#### [Activity]
Determine how many lines in this listing contain the word "agent" and report that number by itself.

#### [Extracted material]
>>>>

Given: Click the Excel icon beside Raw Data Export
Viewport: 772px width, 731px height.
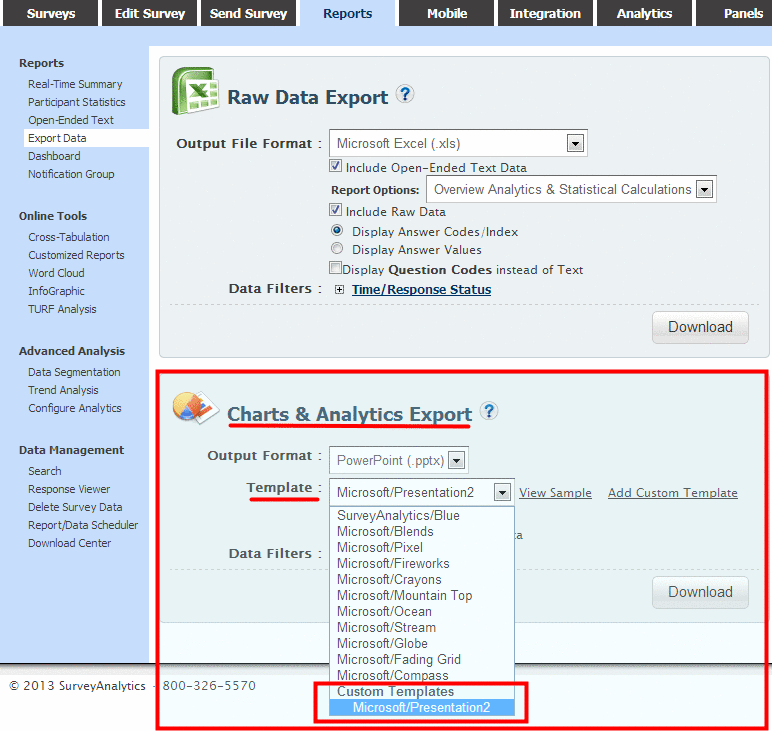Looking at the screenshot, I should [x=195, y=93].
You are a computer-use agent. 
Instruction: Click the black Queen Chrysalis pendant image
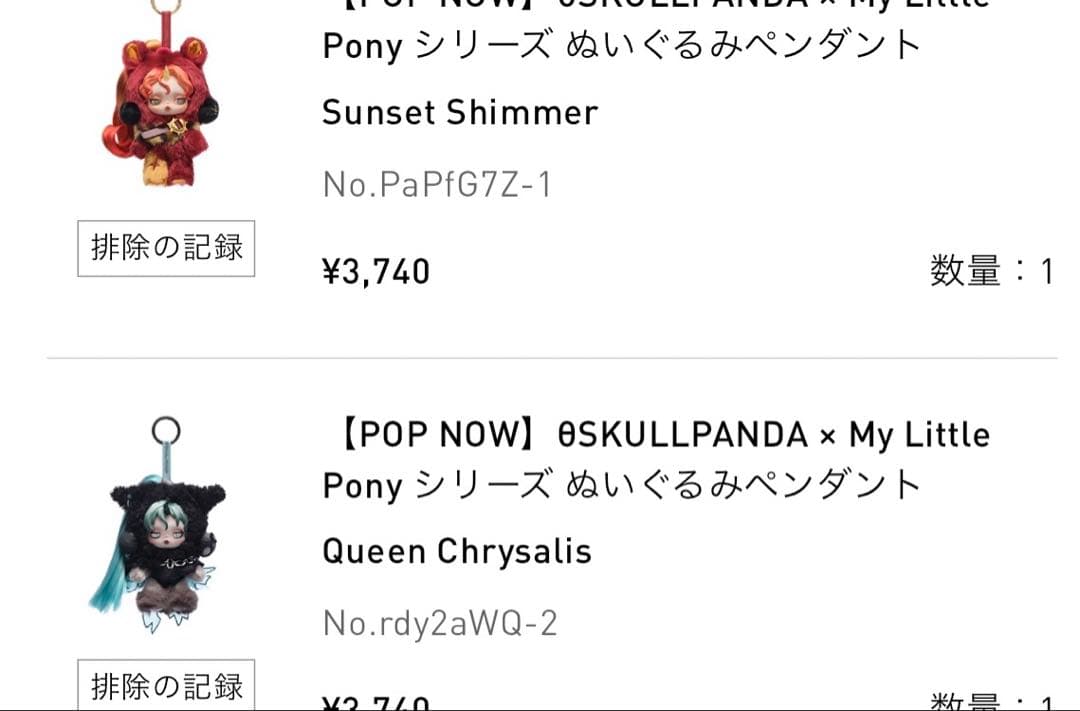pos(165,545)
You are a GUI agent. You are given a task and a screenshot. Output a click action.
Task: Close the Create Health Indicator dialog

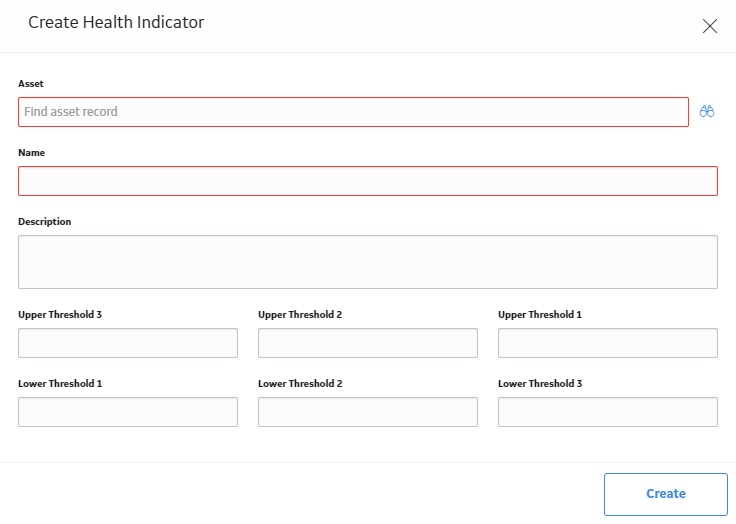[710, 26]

<<<<
>>>>

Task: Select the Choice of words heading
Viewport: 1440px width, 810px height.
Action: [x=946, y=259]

<<<<

#### [Answer to this exercise]
2